Retype the full news article below about postal worker Gerald Groff's Supreme Court case, word for word.

PASSAGE PROVIDED |
>>>

April 17, 2023 - 4:53 PM

Gerald Groff, a former postal worker whose case will be argued before the Supreme Court, speaks during a television interview with the Associated Press at a chapel at the Hilton DoubleTree Resort in Lancaster, Pa., Wednesday, March 8, 2023. (AP Photo/Carolyn Kaster)

LANCASTER, Pa. (AP) — Gerald Groff liked his work as a postal employee in Pennsylvania’s Amish Country. For years, he delivered mail and all manner of packages: a car bumper, a mini refrigerator, a 70-pound box of horseshoes for a blacksmith. But when an Amazon.com contract with the Postal Service required carriers to start delivering packages on Sundays, Groff balked. A Christian, he told his employers that he couldn’t deliver packages on the Lord’s Day.

Now Groff’s dispute with the Post Office has reached the U.S. Supreme Court, which will consider his case Tuesday. Lower courts have sided with the Post Office, which says Groff’s demand for Sundays off meant extra work for other employees and caused tension. Groff, for his part, argues employers can too easily reject employees’ requests for religious accommodations, and if he wins, that could change.

“We really can’t go back and change what happened to me,” said Groff, who ultimately quit his job over the Sunday shifts. But he says that other people “shouldn’t have to choose between their job and their faith.”

Groff’s case involves Title VII of the Civil Rights Act of 1964, which prohibits religious discrimination in employment. The law requires employers to accommodate employees’ religious practices unless doing so would be an “undue hardship” for the business.

<<<

STORED DATA |
>>>

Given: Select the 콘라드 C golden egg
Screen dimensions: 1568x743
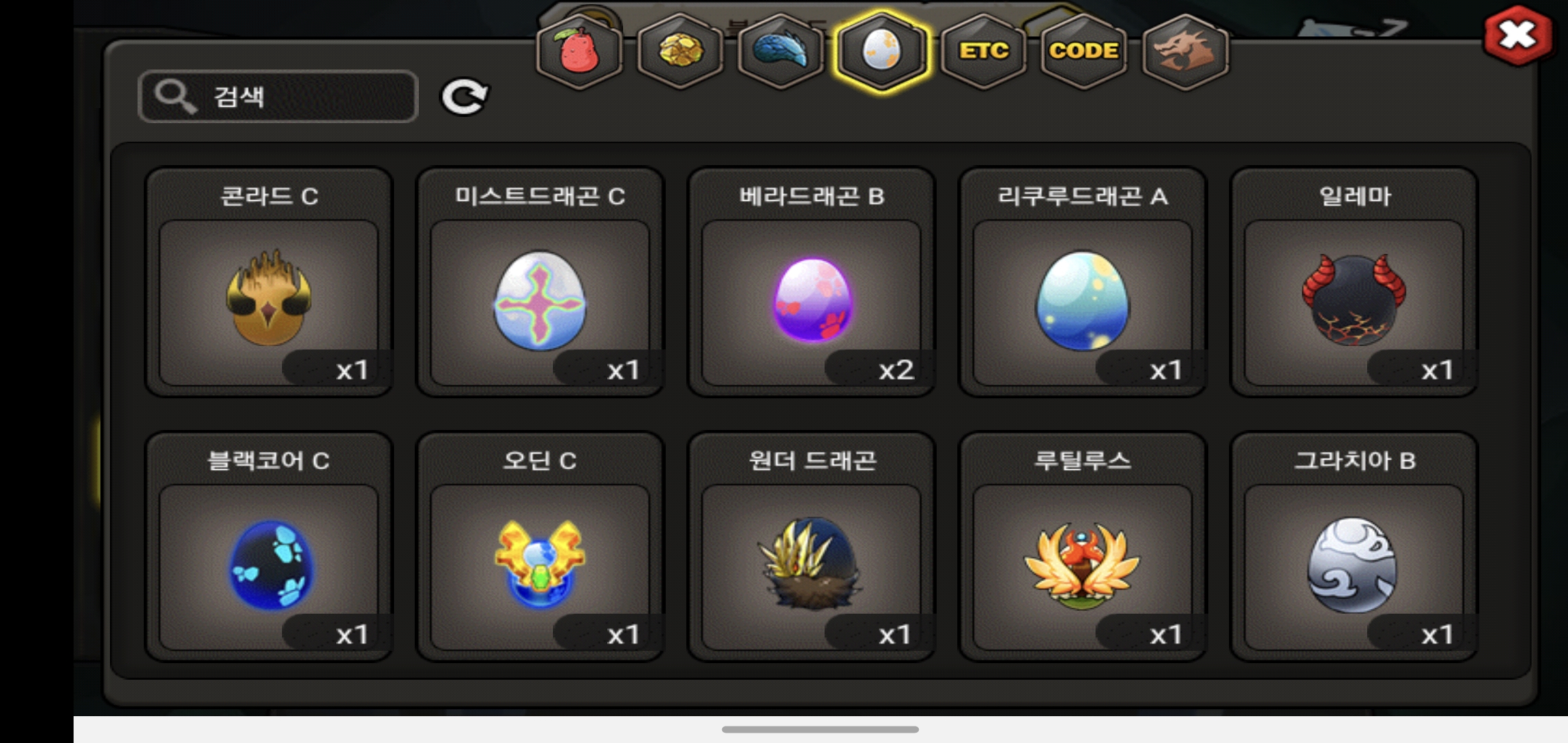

<<<

OUTPUT |
April 17, 2023 - 4:53 PM

Gerald Groff, a former postal worker whose case will be argued before the Supreme Court, speaks during a television interview with the Associated Press at a chapel at the Hilton DoubleTree Resort in Lancaster, Pa., Wednesday, March 8, 2023. (AP Photo/Carolyn Kaster)

LANCASTER, Pa. (AP) — Gerald Groff liked his work as a postal employee in Pennsylvania’s Amish Country. For years, he delivered mail and all manner of packages: a car bumper, a mini refrigerator, a 70-pound box of horseshoes for a blacksmith. But when an Amazon.com contract with the Postal Service required carriers to start delivering packages on Sundays, Groff balked. A Christian, he told his employers that he couldn’t deliver packages on the Lord’s Day.

Now Groff’s dispute with the Post Office has reached the U.S. Supreme Court, which will consider his case Tuesday. Lower courts have sided with the Post Office, which says Groff’s demand for Sundays off meant extra work for other employees and caused tension. Groff, for his part, argues employers can too easily reject employees’ requests for religious accommodations, and if he wins, that could change.

“We really can’t go back and change what happened to me,” said Groff, who ultimately quit his job over the Sunday shifts. But he says that other people “shouldn’t have to choose between their job and their faith.”

Groff’s case involves Title VII of the Civil Rights Act of 1964, which prohibits religious discrimination in employment. The law requires employers to accommodate employees’ religious practices unless doing so would be an “undue hardship” for the business.